Walter Tunis: Macy's Music Festival in Cincinnati offers a stadium full of old-school R&B

Published: July 26, 2012 

Old-school R&B singer Kem returns to the Macy's Music Festival.

ANTHONY MANDLER

Macy's Music Festival

7:30 p.m July 27, 28 at Paul Brown Stadium, Cincinnati. $48-$88. Macysmusicfestival.com.

Now that this year's Forecastle and Bunbury festivals have had their youthful say, it's time to make room — a lot of room, in fact — for one of the region's oldest, largest and most genre-specific music events. It's a gathering so large that a football stadium is required to house it.

The two-day Macy's Music Festival will again turn Cincinnati's Paul Brown Stadium into a playground for old-school R&B.

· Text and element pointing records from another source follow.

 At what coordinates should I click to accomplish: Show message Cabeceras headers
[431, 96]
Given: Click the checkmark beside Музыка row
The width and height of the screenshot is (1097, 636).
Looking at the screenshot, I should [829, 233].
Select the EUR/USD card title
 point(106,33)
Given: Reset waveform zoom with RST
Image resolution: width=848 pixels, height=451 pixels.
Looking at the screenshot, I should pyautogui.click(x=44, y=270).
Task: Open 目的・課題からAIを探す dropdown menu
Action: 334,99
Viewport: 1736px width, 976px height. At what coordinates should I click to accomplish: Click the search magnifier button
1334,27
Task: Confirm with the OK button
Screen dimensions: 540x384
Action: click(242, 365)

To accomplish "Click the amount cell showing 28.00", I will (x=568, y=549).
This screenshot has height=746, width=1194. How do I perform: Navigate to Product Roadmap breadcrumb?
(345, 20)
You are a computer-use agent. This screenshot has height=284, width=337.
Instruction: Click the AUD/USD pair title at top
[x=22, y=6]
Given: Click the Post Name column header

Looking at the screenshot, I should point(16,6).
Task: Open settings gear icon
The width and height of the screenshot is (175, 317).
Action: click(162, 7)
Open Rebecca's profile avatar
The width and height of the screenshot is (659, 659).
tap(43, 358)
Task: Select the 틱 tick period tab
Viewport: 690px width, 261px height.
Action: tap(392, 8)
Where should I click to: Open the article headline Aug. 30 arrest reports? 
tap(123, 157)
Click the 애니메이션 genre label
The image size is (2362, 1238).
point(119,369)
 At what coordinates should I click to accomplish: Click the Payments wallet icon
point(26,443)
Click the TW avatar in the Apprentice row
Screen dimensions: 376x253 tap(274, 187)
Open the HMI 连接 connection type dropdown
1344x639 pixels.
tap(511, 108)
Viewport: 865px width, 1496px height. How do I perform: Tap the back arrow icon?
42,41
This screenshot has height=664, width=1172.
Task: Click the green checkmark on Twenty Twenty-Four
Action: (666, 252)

The featured performers Friday night will be Charlie Wilson, Kem, Ledesi, Eric Benet, Dennis Edwards and the Temptations Revue, and Alex Boyd. Saturday's roster includes festival mainstay Frankie Beverly and Maze, Jaheim, The O'Jays, Monica, Midnight Star and Zay Foggs.

The festival reaches a milestone this weekend. Because its roots date back to 1962 and an event called the Ohio Valley Jazz Festival, the event is now 50 years old.

True to its initial name, jazz was the primary focus during the festival's early years. Soul and R&B were incorporated into the lineup during the '70s and began to dominate a decade later, as the event changed names with a succession of sponsoring organizations. It has been the Macy's Music Festival since 2005.

Over the decades, the festival has presented performances by Duke Ellington, Miles Davis, Aretha Franklin, Luther Vandross, Stevie Wonder, Whitney Houston, and Earth, Wind and Fire.

Even though the Macy's Music Festival is now an exclusively R&B-oriented event with certain acts playing every year (outside of Beverly, the regulars include Kem, Ledesi and The O'Jays), the festival's cumulative attendance has averaged nearly 50,000 patrons over the past 12 years.

Legg up

Never heard of Adrian Legg? You're not alone. For more than two decades, the British guitarist has quietly forged an international fan base by combining numerous guitar picking styles and musical genres into a sound all his own. His new indie album, Slow Guitar, is a splendid primer for the uninitiated. It sports new studio and concert versions of tunes that Legg has played for much of his career.

He performs Monday for the WoodSongs Old-Time Radio Hour at the Kentucky Theatre, 214 East Main Street, on a bill that will include a band of fellow Brits called The Dunwells. (6:45 p.m. $10. (859) 252-8888. Woodsongs.com.).

Brothers Joseph and David Dunwell shuffle duties on guitar and banjo and lead a vocal charge that AOL Music says is reminiscent of Crosby, Stills and Nash. What a coincidence. Guess who will be playing in Cincinnati the same night Legg and the Dunwells will be at WoodSongs? Read on and find out.

Folk and metal revivals

Two mainstay pop attractions representing two stylistic extremes head to the region in the week ahead.

■ On Monday, the veteran folk trio of Crosby, Stills and Nash performs at Riverbend Music Center's PNC Pavilion in Cincinnati. The three members — David Crosby, Stephen Stills and Graham Nash — released a new concert recording last week titled CSN 2012. It leans heavily on CSN staples (Crosby's Guinevere, Stills' Carry On and Nash's Teach Your Children), but it includes a few forgotten gems (including two Stills tunes, As I Come of Age and Johnny's Garden) and an unexpected cover (Bob Dylan's Girl From the North Country). (8 p.m. $39-$86. Ticketmaster, 1-800-745-3000 or Ticketmaster.com.)

■ Commandeering Louisville's KFC Yum Center on Wednesday will be a show so loud you will probably be able to hear it from your back yard. It's the pop/metal double bill of KISS and Motley Crue. (7 p.m. $66-$151. Ticketmaster.).